Assim, o “Setúbal na Rede” assenta nos apoios que se associam aos conteúdos produzidos, tendo mais valor quanto maior o número de acessos que esses conteúdos tiverem, pelo que deve pugnar pela sua qualidade e relevância para o público.

Contudo, a missão de um órgão de comunicação social não se esgota na produção e disponibilização de conteúdos, podendo e devendo utilizar o seu prestígio e capacidade mobilizadora em torno de atividades por si produzidas ou em que se envolva com terceiros.
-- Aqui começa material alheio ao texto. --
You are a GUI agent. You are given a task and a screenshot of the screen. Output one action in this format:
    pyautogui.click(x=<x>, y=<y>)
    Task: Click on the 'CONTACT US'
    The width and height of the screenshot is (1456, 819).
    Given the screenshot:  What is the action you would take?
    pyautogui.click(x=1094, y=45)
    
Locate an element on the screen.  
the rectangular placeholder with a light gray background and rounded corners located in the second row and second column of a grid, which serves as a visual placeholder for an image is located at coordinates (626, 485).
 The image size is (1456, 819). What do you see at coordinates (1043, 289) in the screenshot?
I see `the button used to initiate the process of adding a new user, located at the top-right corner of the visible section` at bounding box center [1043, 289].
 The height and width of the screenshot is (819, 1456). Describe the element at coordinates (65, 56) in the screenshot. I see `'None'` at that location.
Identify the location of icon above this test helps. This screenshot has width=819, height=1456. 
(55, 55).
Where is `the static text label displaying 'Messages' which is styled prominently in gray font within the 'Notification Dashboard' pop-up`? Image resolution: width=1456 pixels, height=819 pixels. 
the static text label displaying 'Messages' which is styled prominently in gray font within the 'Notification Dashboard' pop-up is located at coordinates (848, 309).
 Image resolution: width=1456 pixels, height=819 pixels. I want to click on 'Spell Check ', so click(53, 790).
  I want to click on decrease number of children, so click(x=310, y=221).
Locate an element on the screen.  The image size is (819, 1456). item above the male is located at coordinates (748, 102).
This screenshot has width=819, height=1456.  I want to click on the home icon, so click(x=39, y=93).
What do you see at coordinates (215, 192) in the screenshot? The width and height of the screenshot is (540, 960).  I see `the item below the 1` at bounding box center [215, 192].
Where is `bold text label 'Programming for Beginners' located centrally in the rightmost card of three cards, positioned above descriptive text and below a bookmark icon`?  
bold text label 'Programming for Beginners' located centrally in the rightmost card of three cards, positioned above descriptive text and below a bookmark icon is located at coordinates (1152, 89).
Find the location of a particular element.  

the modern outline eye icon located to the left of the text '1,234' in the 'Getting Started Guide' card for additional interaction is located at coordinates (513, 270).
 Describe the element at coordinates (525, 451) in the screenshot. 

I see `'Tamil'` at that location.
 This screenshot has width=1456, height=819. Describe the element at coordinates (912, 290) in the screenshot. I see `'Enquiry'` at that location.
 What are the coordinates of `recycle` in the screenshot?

Nesse sentido, o “Setúbal na Rede” assume no seu Estatuto Editorial que “considera a sua atividade como um serviço de interesse público, com respeito total pelos seus leitores, em prol do desenvolvimento da identidade e da cultura local, regional e nacional, da promoção do progresso económico, social e cultural das populações e do reforço da independência nacional e da paz”.

Objetivos:

– Contribuição para o desenvolvimento regional através da difusão de informação e da promoção de debate.

– Incentivo à participação cidadã com o estímulo da consciência de comunidade e de criação de espaços para a intervenção cívica.

– Promoção da educação para os media, aproximando estes do cidadão e das suas reais necessidades e permitindo uma descodificação do real a partir das abordagens selecionadas pelos órgãos de informação.

– Organização de eventos de índole cultural e de espaços de discussão como fóruns privilegiados para a cidadania e para a integração social.